▶ _引用文_
______________________________
101 2005.10.26 『言語力』〜「文字・活字文化振興法」

(2005.12.11 Sun.掲載)
兄弟ブログの http://kokugo.jugem.cc/ 10月26日の記事
に「10月27日は『文字・活字文化の日』」というタイトル
で書き、詳しくはこのブログでといい、書きかけながら、
公開しそこねていた。
その後の動きも報道され始めたので、中途だが、書き下ろし
た時点の雑感を今日付けで公開しておこうと思う。
------------[以下、10月26日の書き下ろし]------------------
この夏(7月29日)、「文字・活字文化振興法」という法律が
公布・施行された。
そこでは「言語力」という語を用いて、「国語における読む
力及び書く力並びにこれらの力を基礎とする言語に関する能
力の涵養(かんよう)」を謳(うた)っている。
論理的文章であれば、読み、調べ、判断し、考え、書き、伝
える力の総合であろう。センター試験では、第一問評論であ
るし、近年多く採用されている小論文でもある。文学的文章
であれば、読み、感じ、考える力ということになろうか。い
うまでもなく、センター試験では、第二問小説である。
立法化は、OECD(経済協力開発機構)による「学習到達度
調査」などで、読解力の低下が指摘されていたことも背景に
あるようだ。
遅きに失した感はあるが、それでも今、日本語の文章を読み
書き生かす力にスポットライトをあてて重要性を訴え、具体
的に教育内容や図書館の充実などにおいて整備や推進をして
いく姿勢が明確に打ち出されたことは喜ぶべきだろう。公の
後ろ盾があってはじめて動きだしたり認知されたりすること
がまだまだ通例であるから。
長く受験指導に携わってきた経験からしても、英語を代表と
する他科目に比べて国語の取組みが軽視されがちであった点
には長く懸念していただけに、少しでも改善される兆しが
見えてきたことは喜びたい。
国語が(日本語で構成された)すべての科目の学習の基盤と
なるのは論をまたない。狭い意味での学習、知識習得だけで
なく、さらに発展的に、言語抜きには成立しない人生の各場
面において誰しも必要となる判断力や思考力、感性や教養を
身につけることにもつながっていく。
これまでないがしろにしてきた代償は大きい。言語力の隔絶
は、一世代を越えて存在し、拡大しつつあるように思える。
日常生活の一部のように読むことが当然であった新聞の購読
率が大きく下がっているともいわれる。ある大学の社会学の
教授の談話として、「学生が新聞さえも読まない時代になる
とは思ってもいなかった。この状況下では学部が成り立たな
い」という嘆きの声が福岡の地方紙のコラムに掲載されてい
た。新聞はメディアの一つに過ぎないともいえるが、基本的
なニュースや論評、記録などそこから得られるものは多い。
朝夕の日課として新聞を読まないという状況では、ましてや、
書籍を読むことから遠ざかっている人の数が増えているのは
自明である。あえて法律にまでしなくてはならないというこ
との是非は議論の余地もあるが、取り戻すきっかけとなって
ほしいものだ。
映画にもなったウンベルト・エーコ「薔薇の名前」に象徴さ
れるように、中世ヨーロッパにおいて、書は知であり、知は
力であった。日本においても江戸時代、寺子屋では、読み・
書き・算盤が学ぶべきことの柱であったし、さかのぼる平安
時代にも、写本という形で、知や情の共有・承継がなされた。
______________________________
▶ _課題内容_
引用文に書かれている、「文字・活字文化振興法」が公布・施行された日付を答えよ。 データ部分の行は参照しなくてよい。

▶ _データ部分_
______________________________
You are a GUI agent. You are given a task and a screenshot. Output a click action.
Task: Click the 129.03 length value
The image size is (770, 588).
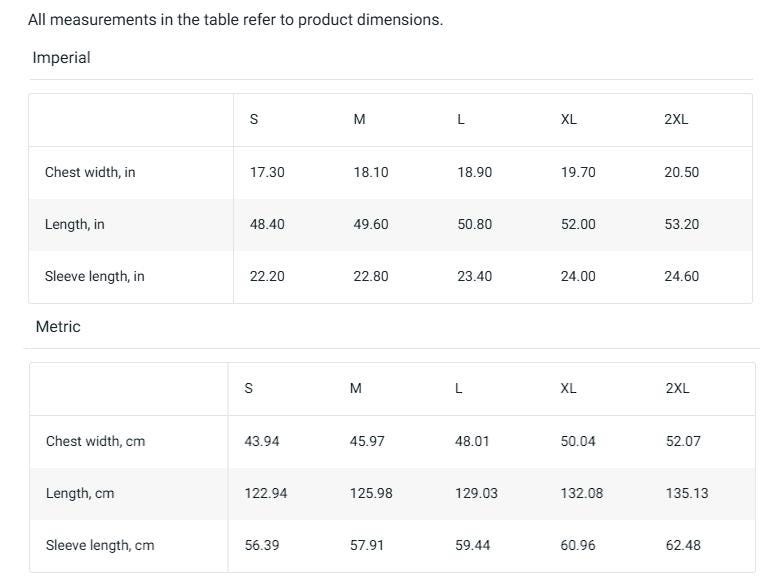coord(476,493)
______________________________
▶ _課題の解答_
7月29日。